The longevity of the PIVs placed by US guidance was longer than those placed by LM method (USGPIV = 4 days, LM = 3 days), which may be explained by placement of the USGPIVs in demonstrably patent and perhaps larger veins.20,21 While the study did not evaluate the depth of placement, the overall size of catheters placed by US guidance was larger compared to the LM method and likely were inserted in larger vessels.

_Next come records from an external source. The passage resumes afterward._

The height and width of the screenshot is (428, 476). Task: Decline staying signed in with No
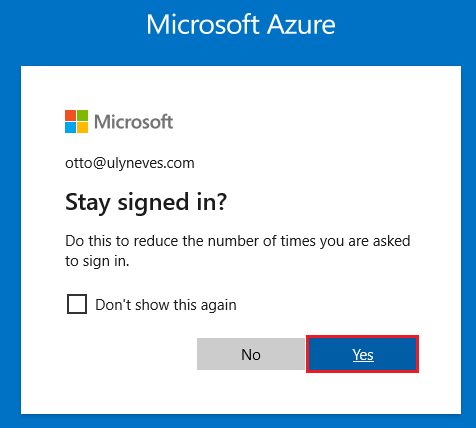(251, 354)
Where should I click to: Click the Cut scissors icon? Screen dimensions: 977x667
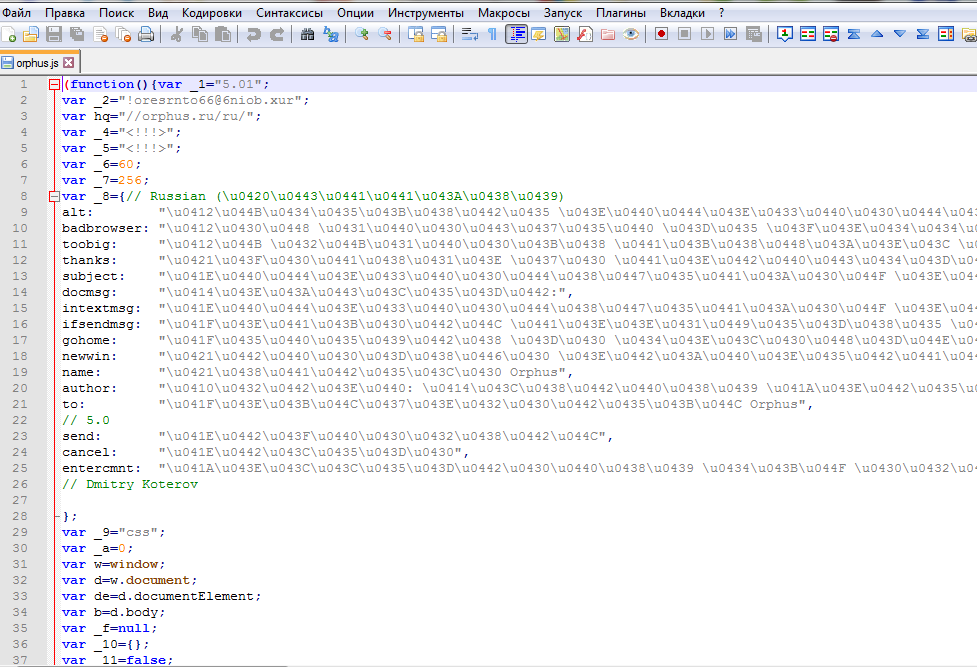177,35
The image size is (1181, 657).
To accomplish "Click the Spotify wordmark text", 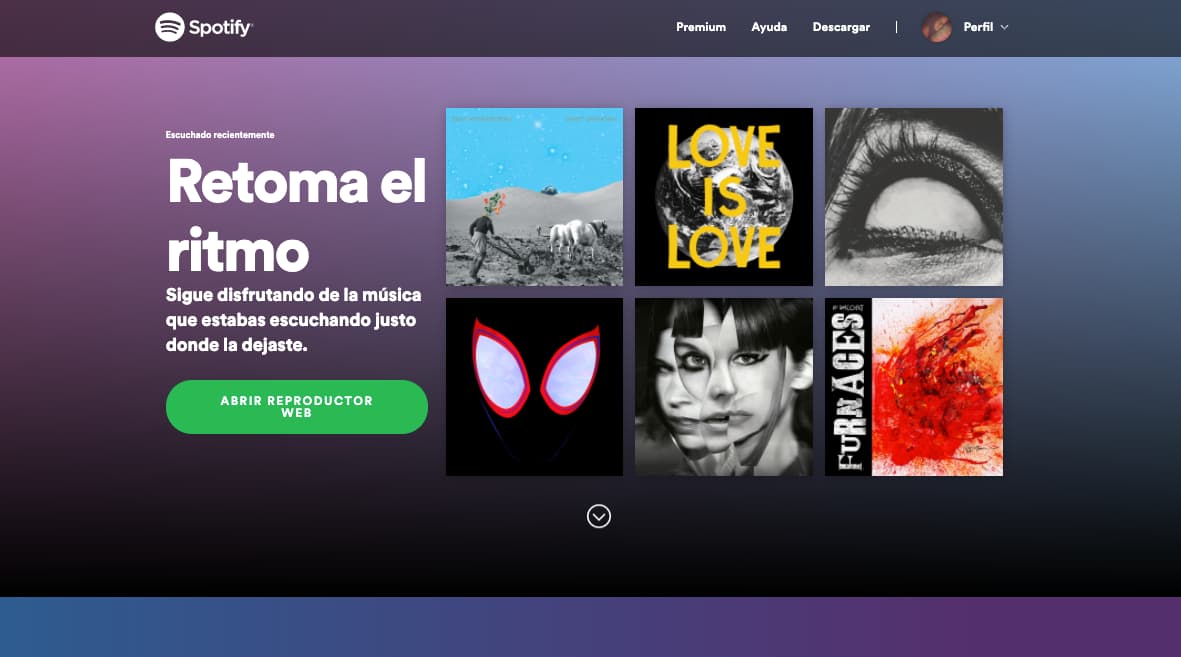I will point(220,28).

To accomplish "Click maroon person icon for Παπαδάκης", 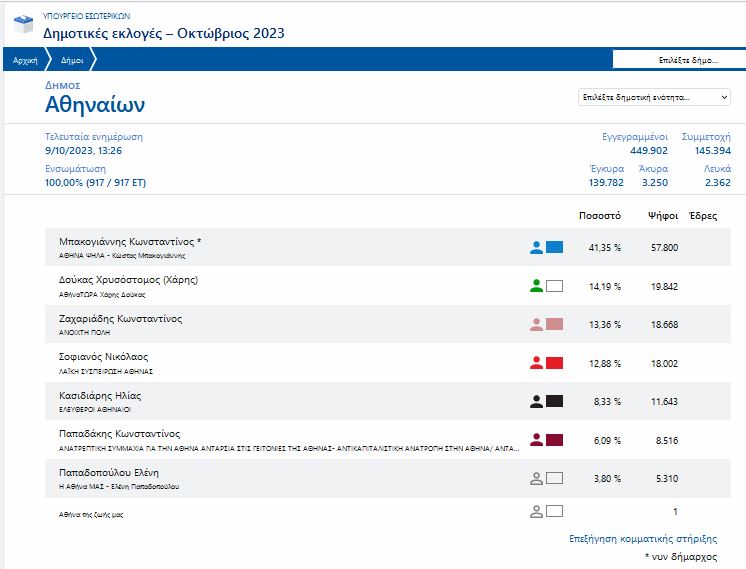I will click(536, 439).
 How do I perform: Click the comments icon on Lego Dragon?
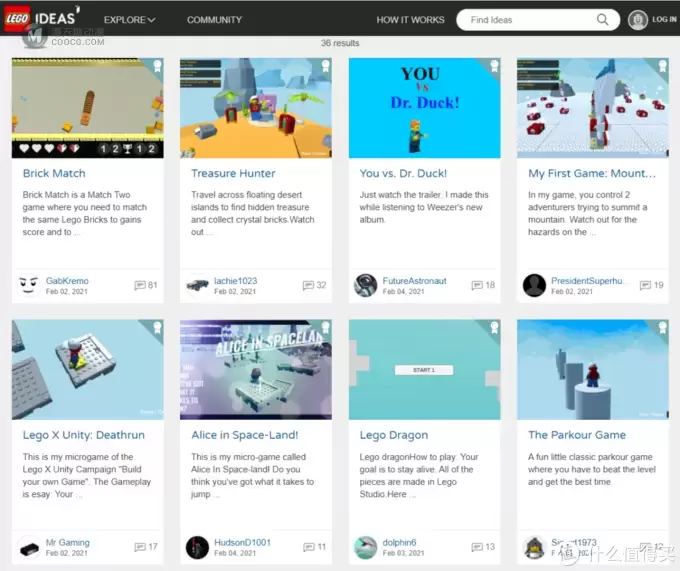click(x=477, y=547)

A substantial number of patients admitted to PICUs are infants. We looked at this subgroup of patients separately. The improvement in first stick success, overall success, longevity of PIVs placed, and a decrease in the number of attempts per successful placement using USGPIV placement was also noted in the infant subgroup. However, the total number of patients in both the LM group and USGPIV infant subgroup was small. The nurses in the study were not restricted from attempting PIVs on any patient admitted to the PICU. Thus, the reason for low number of infants in the study is unclear.

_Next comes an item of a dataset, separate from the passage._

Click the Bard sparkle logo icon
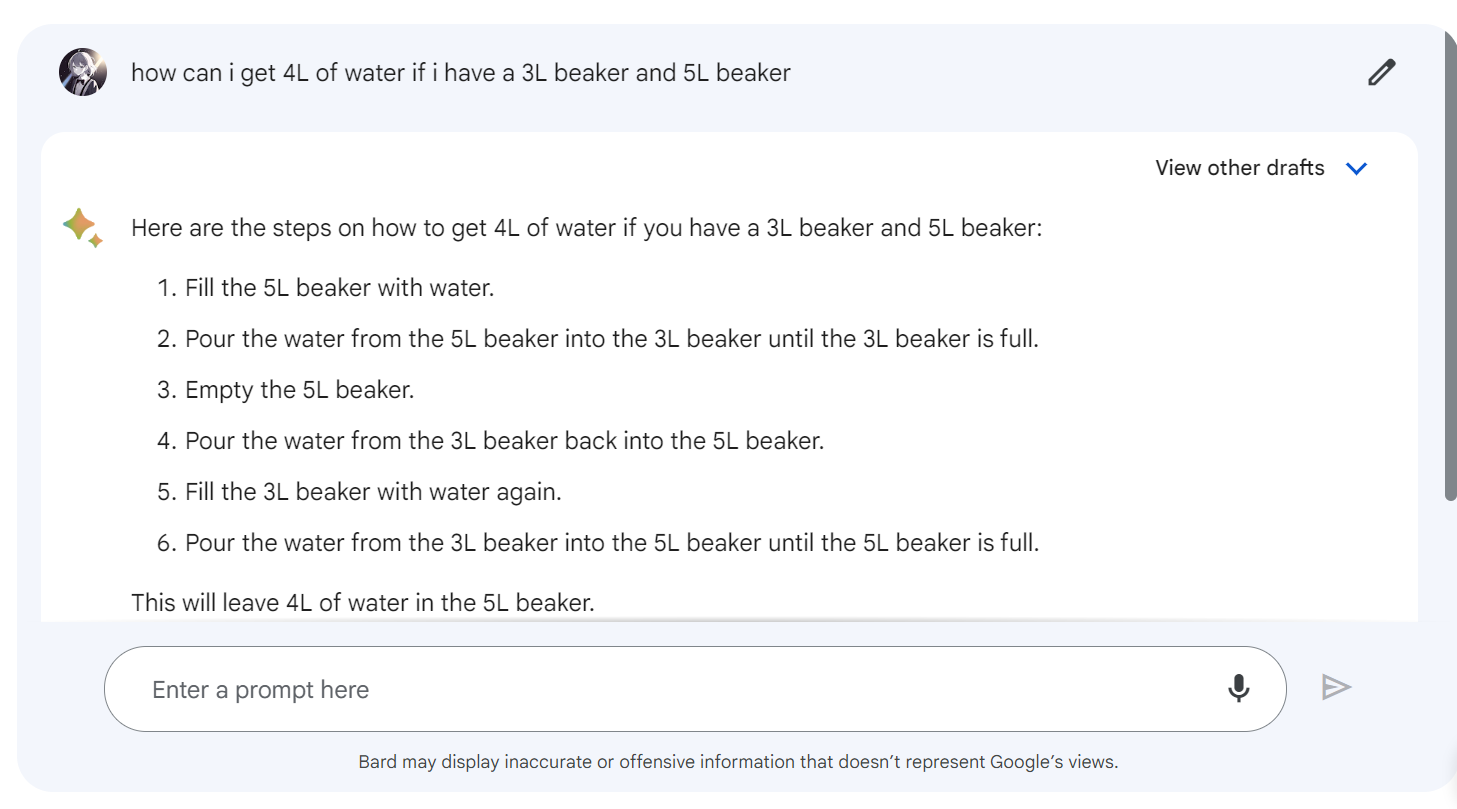 pyautogui.click(x=82, y=227)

The presence of providers with training and expertise in USGPIV placement allowed an opportunity for staff nurses to acquire and implement this skill in their practice. A lack of trained individuals may prevent the generalizability of this educational curriculum. We also learned that there was a significant opportunity cost associated with nursing time. The staff nurses at this institution receive annual CME hours that covered the cost of time required for training. Several staff nurses also volunteered their time to learn this new skill. Such educational opportunities may not be present at other institutions.

There are a few limitations to the study. Operators self-reported insertion data in the EMR and may have been biased by the perception that USGPIV placement is a more advanced technique; however, study resources for data collection by a separate observer were not available and bias may be present in either direction. Larger studies are necessary to further distill the results. The current study did not stratify patients based on the difficulty of their vascular access. However, this was maintained for both LM and USGPIV methods and is unlikely to have changed during the study period. US guidance was originally described as a rescue technique for patients with difficult vascular access and hence comparing the impact of a structured curriculum for USGPIV placement in patients with difficult vascular access is of interest for future studies. Lastly, the PIV removal data were not available from patient documentation for 44% of the patients in the LM group and 19% of the patients in the USGPIV group. In the remainder of the study population, we were unable to record whether the PIVs were removed due to device failure or planned removal, as these are not routinely documented in the EMR at the study institution.

Conclusion

The implementation of a standardized curriculum for USGPIV placement can improve first stick and overall success and longevity of peripherally inserted venous catheter placement. It can be successfully implemented in a PICU and enhances staff satisfaction through acquisition of a new skill. A 1-h standardized curriculum with a 5 PIV credentialing requirement was sufficient to establish this program. A standardized curriculum in USGPIV placement may be utilized in training other pediatric providers (physicians, nurse practitioners, residents) and in other clinical areas (acute care, the emergency department) in the future.